Adrian Mannarino a retrouvé une belle dynamique de victoires avec la saison sur gazon. Qualifié pour le deuxième tour de Wimbledon contre Valentin Royer, le gaucher français se confie à Tennis Majors sur la grande singularité de son identité de joueur : sa tension de cordage extrêmement basse, autour de 10 kilos.

Adrian Mannarino, 2025 Adrian Mannarino, lors d’UTS Guadalajara 2025 | © Julien Nouet / Tennis Majors pour UTS

Tennis Majors : Adrian, nous avions tourné une vidéo pour UTS il y a quelques semaines et tu avais approché ta raquette du micro de la caméra pour faire entendre le son de l’impact de la main sur ton cordage. Tu avais dit “c’est le son d’un filet de pêche…”

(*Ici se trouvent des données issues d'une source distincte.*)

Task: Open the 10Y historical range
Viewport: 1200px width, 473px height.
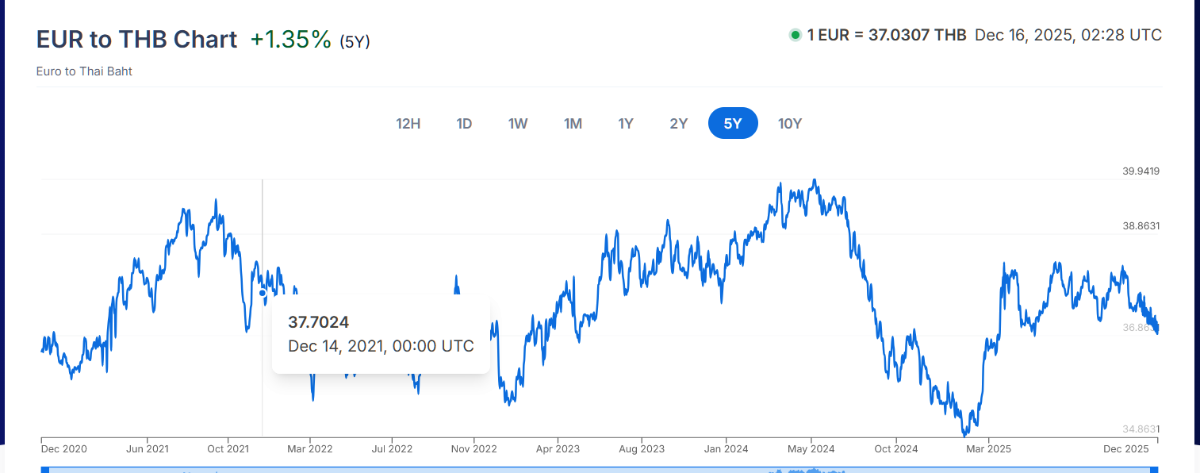Action: click(x=790, y=124)
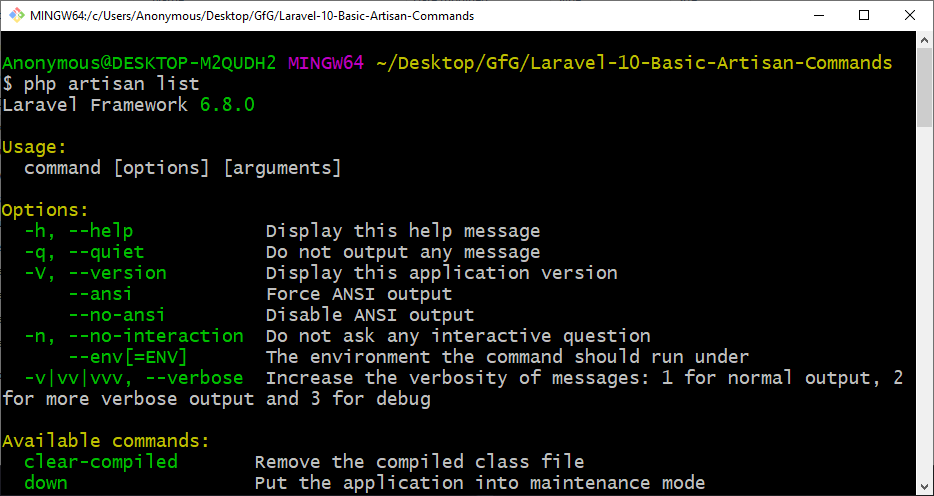Click the '--env[=ENV]' option text
Screen dimensions: 934x496
tap(127, 357)
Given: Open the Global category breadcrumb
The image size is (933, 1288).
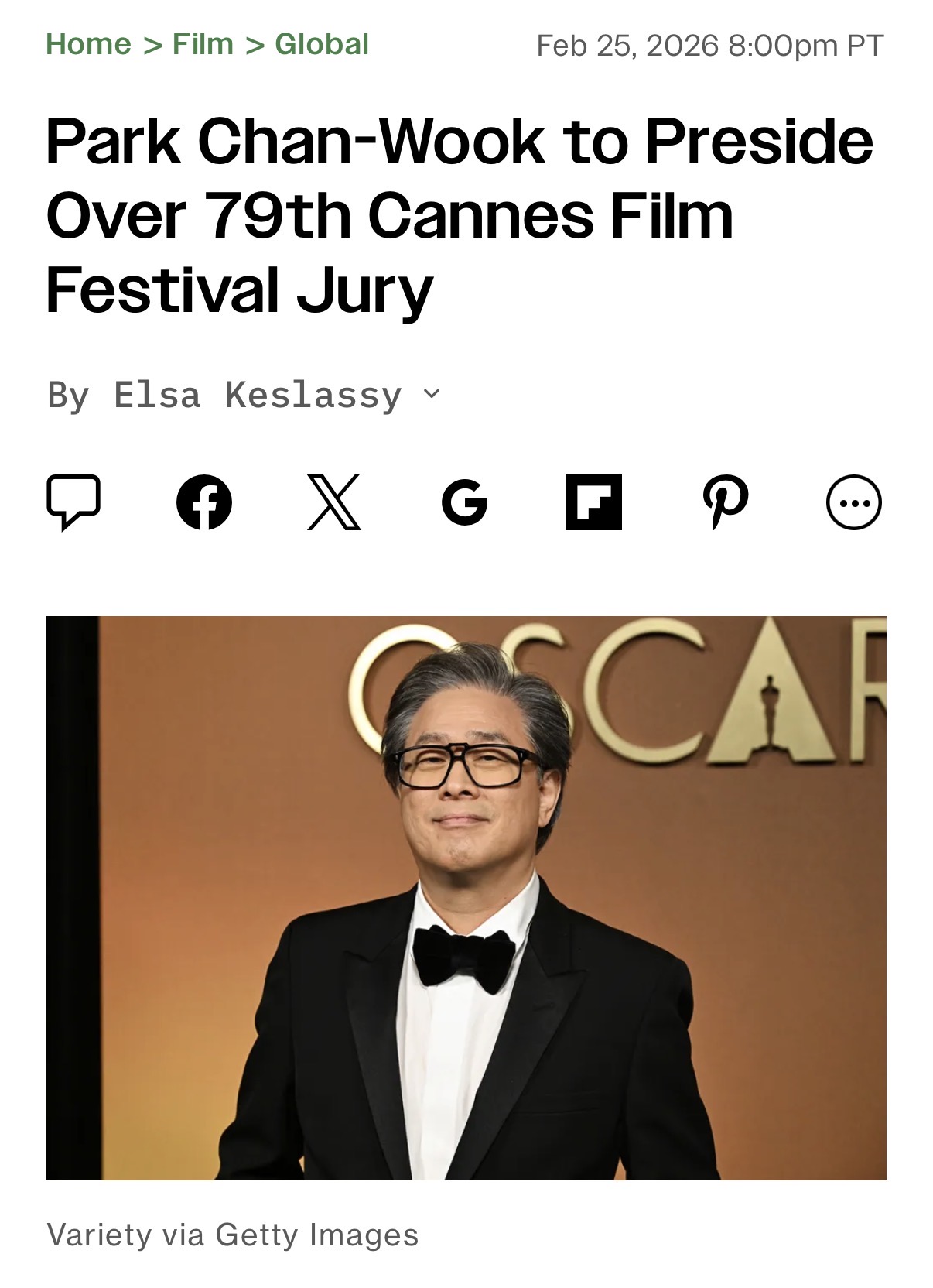Looking at the screenshot, I should tap(322, 44).
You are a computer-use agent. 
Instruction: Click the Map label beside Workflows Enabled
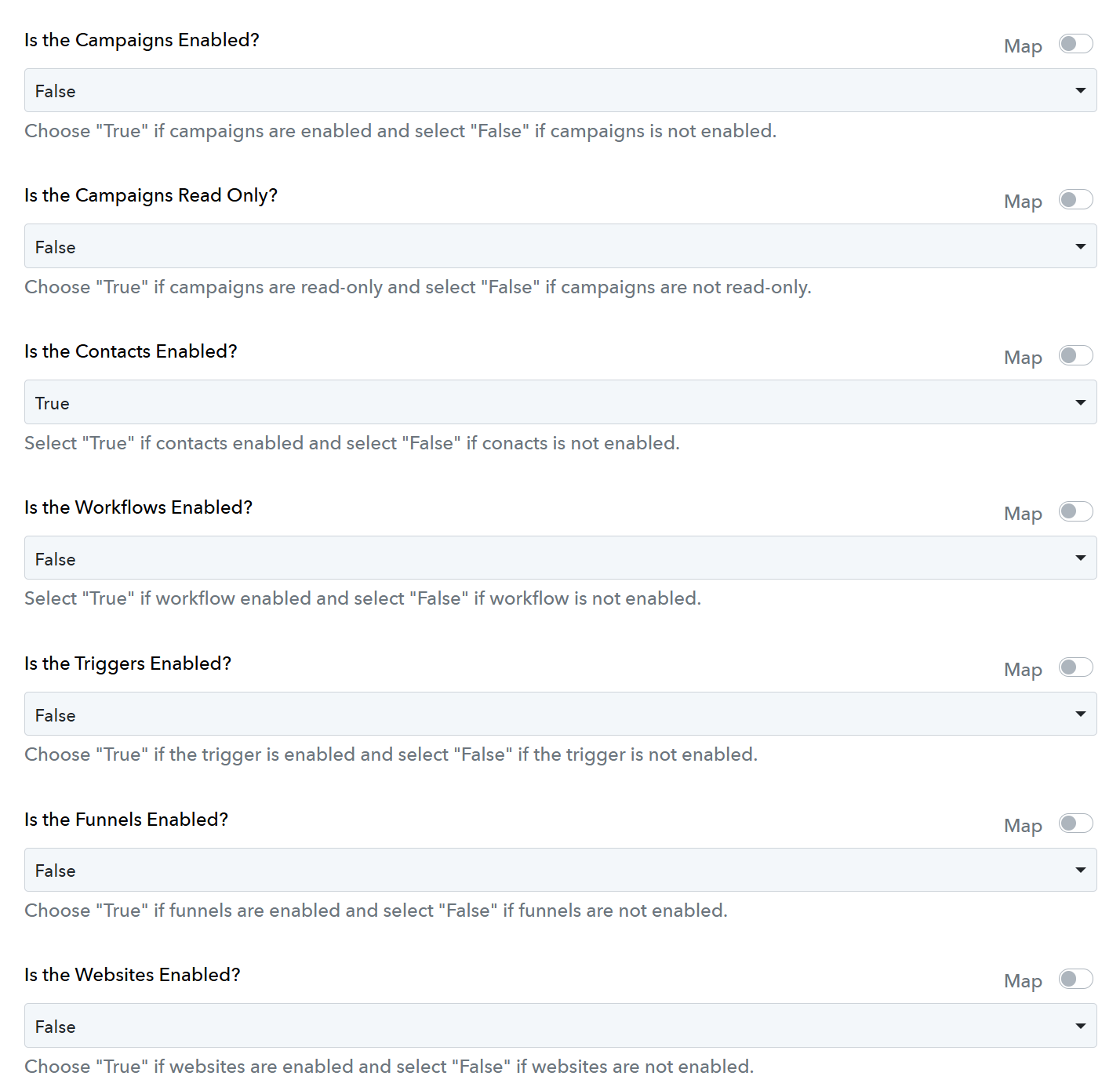[x=1023, y=514]
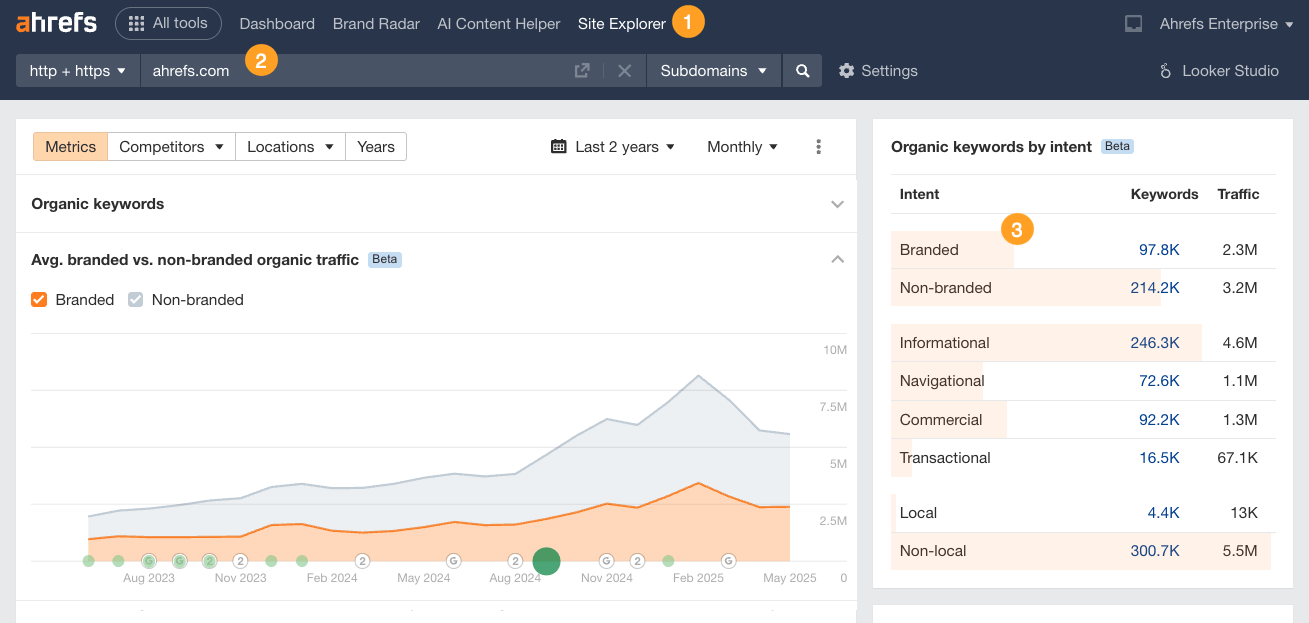The image size is (1309, 623).
Task: Open Brand Radar from the top menu
Action: tap(376, 23)
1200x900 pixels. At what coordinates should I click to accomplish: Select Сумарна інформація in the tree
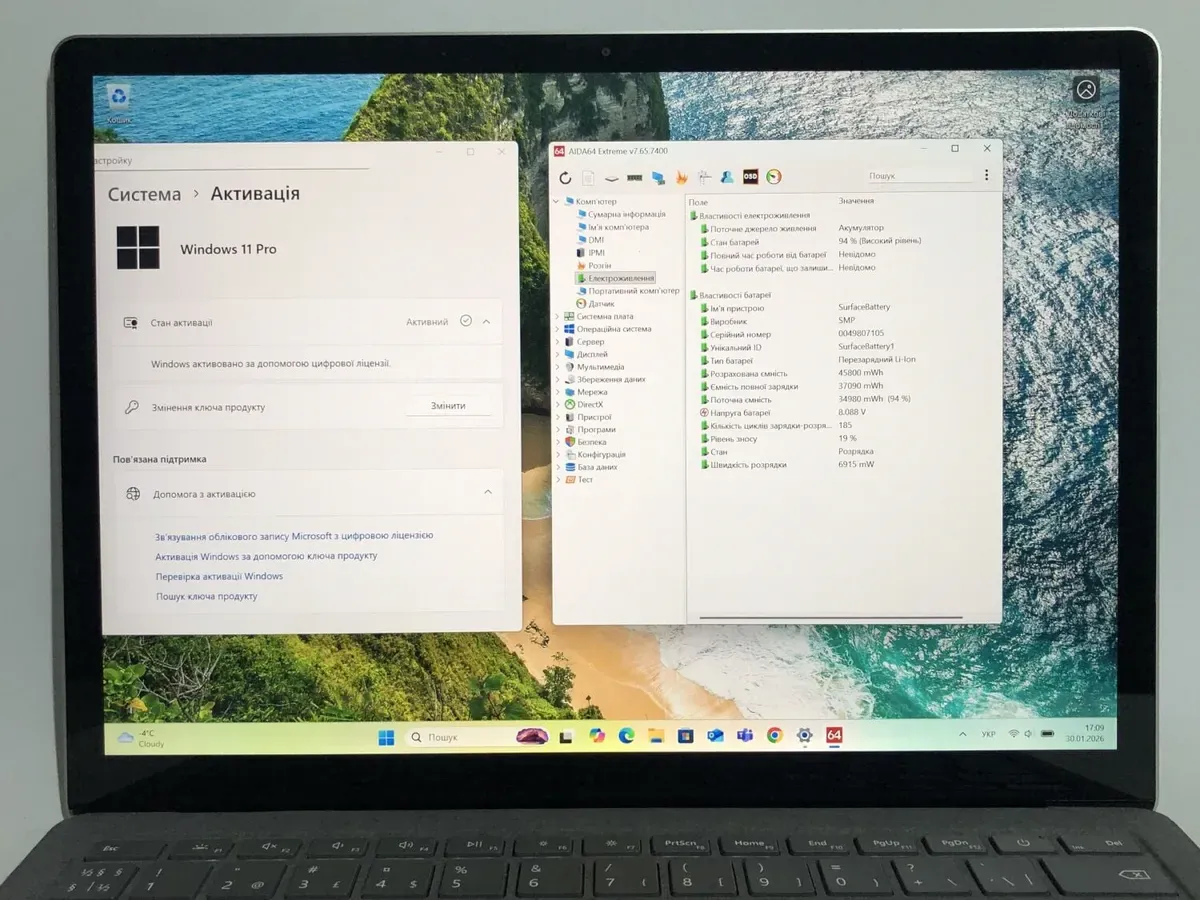point(626,214)
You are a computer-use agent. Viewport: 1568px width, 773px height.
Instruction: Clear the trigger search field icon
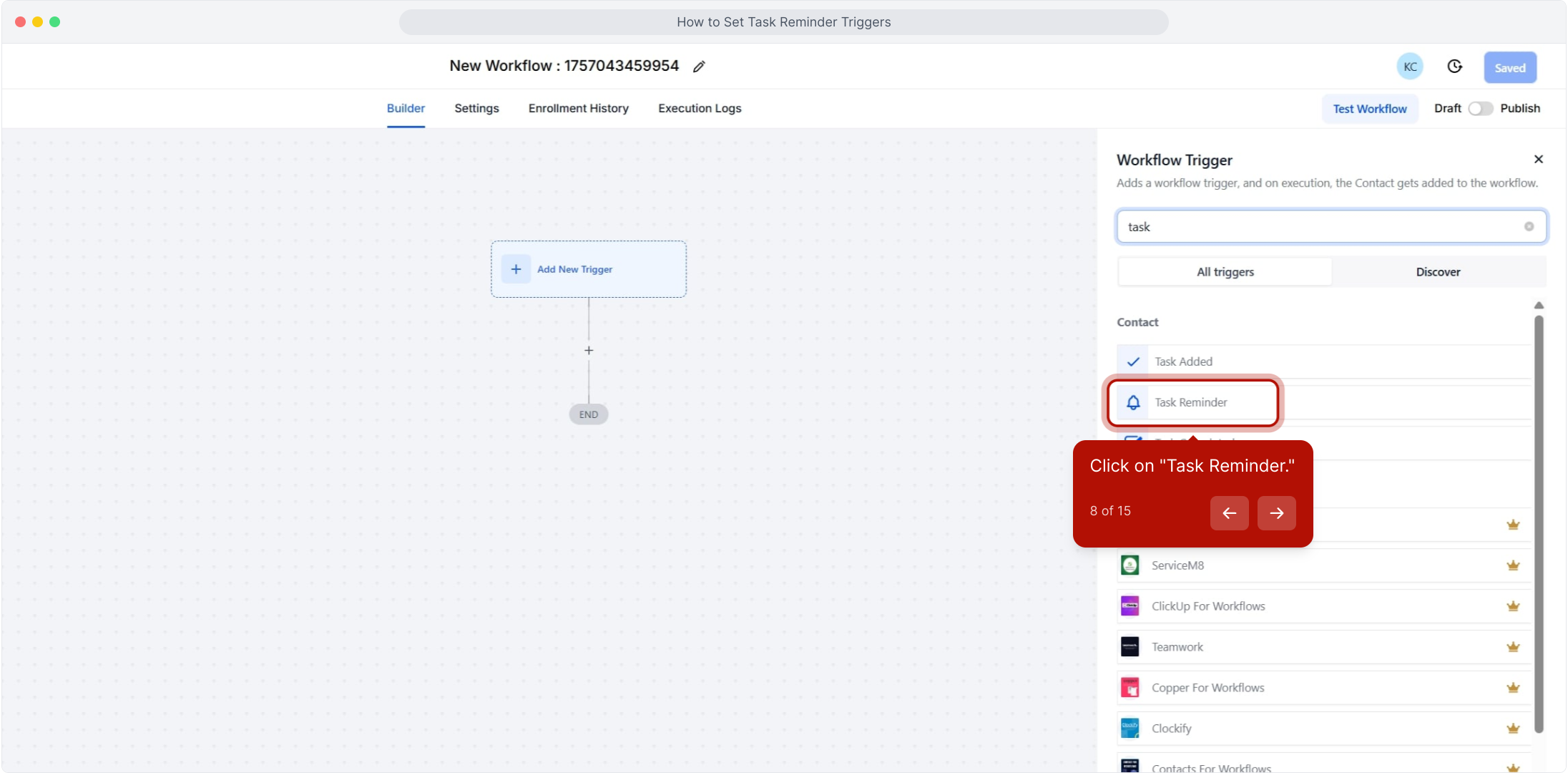coord(1529,227)

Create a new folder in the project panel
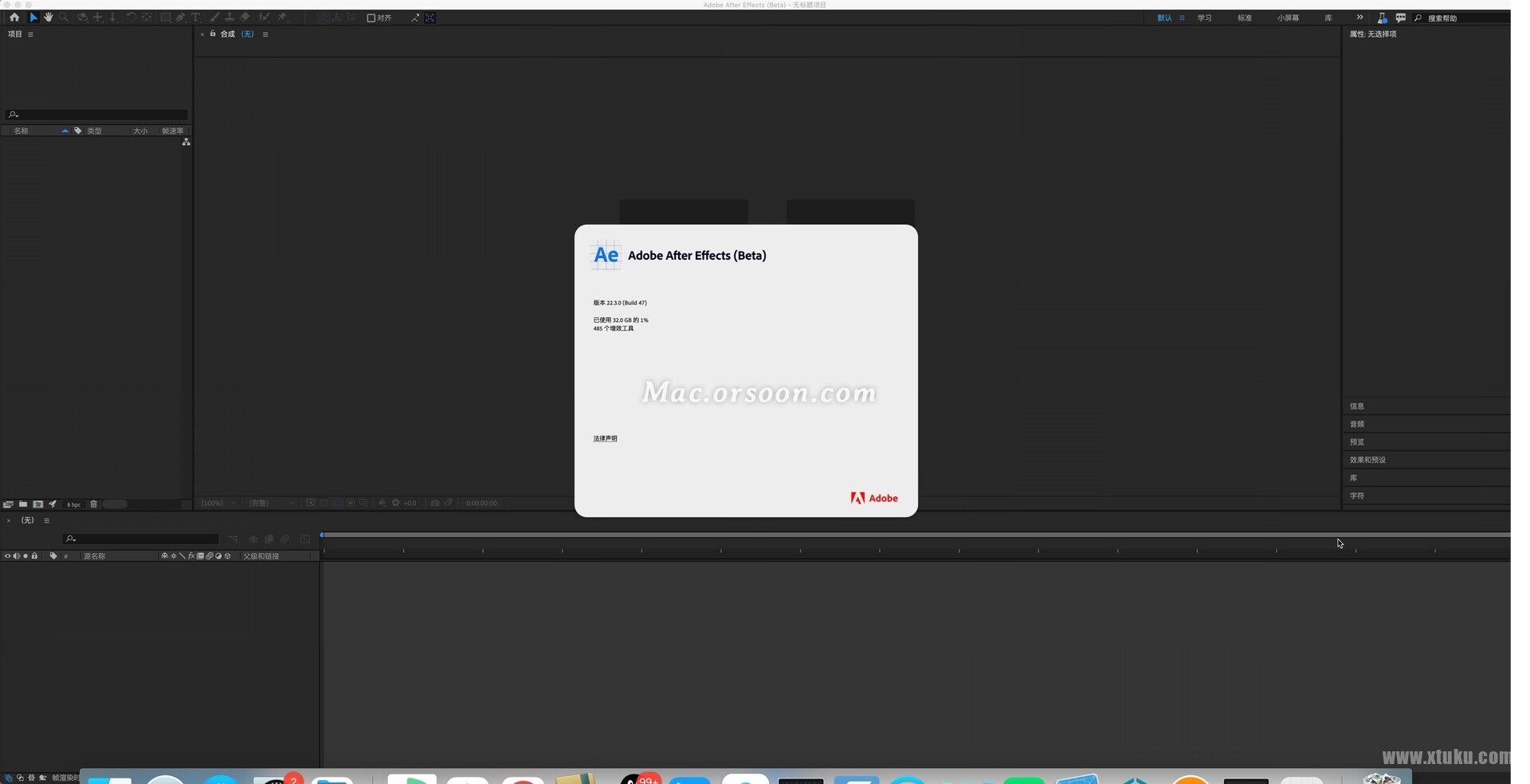point(23,504)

Adrian Mannarino : Oui, c’est-à-dire le son d’une raquette qui n’est vraiment pas très tendue. Je pense que je suis un des joueurs qui tend le moins sur le circuit. Celle-là en l’occurrence, elle est tendue à 9,5 kilos. J’oscille entre 9 et 11 kilos. Ça dépend un petit peu des cordeurs et des conditions de jeu qu’on a sur les tournois.

Comment en vient-on à prendre la décision de descendre aussi bas ?

Adrian Mannarino : J’ai commencé un peu comme tout le monde, au-dessus de 20 kilos. Et au fil des années, je suis descendu. Ça convient bien à mon jeu, tout simplement. Et malheureusement, quand j’essaie de remonter ma tension un petit peu, je prends le bas du filet quand je manque de confiance ou de sensation. On me dit souvent que c’est quelque chose d’incroyable de jouer à cette tension-là. Mais pour moi, c’est juste ce qui me convient le mieux. Ce n’est pas un motif de fierté ou quoi que ce soit, c’est juste que voilà, quand je vais sur le terrain j’ai envie de gagner et ce qui m’aidera le plus à gagner un match c’est de jouer à cette tension-là.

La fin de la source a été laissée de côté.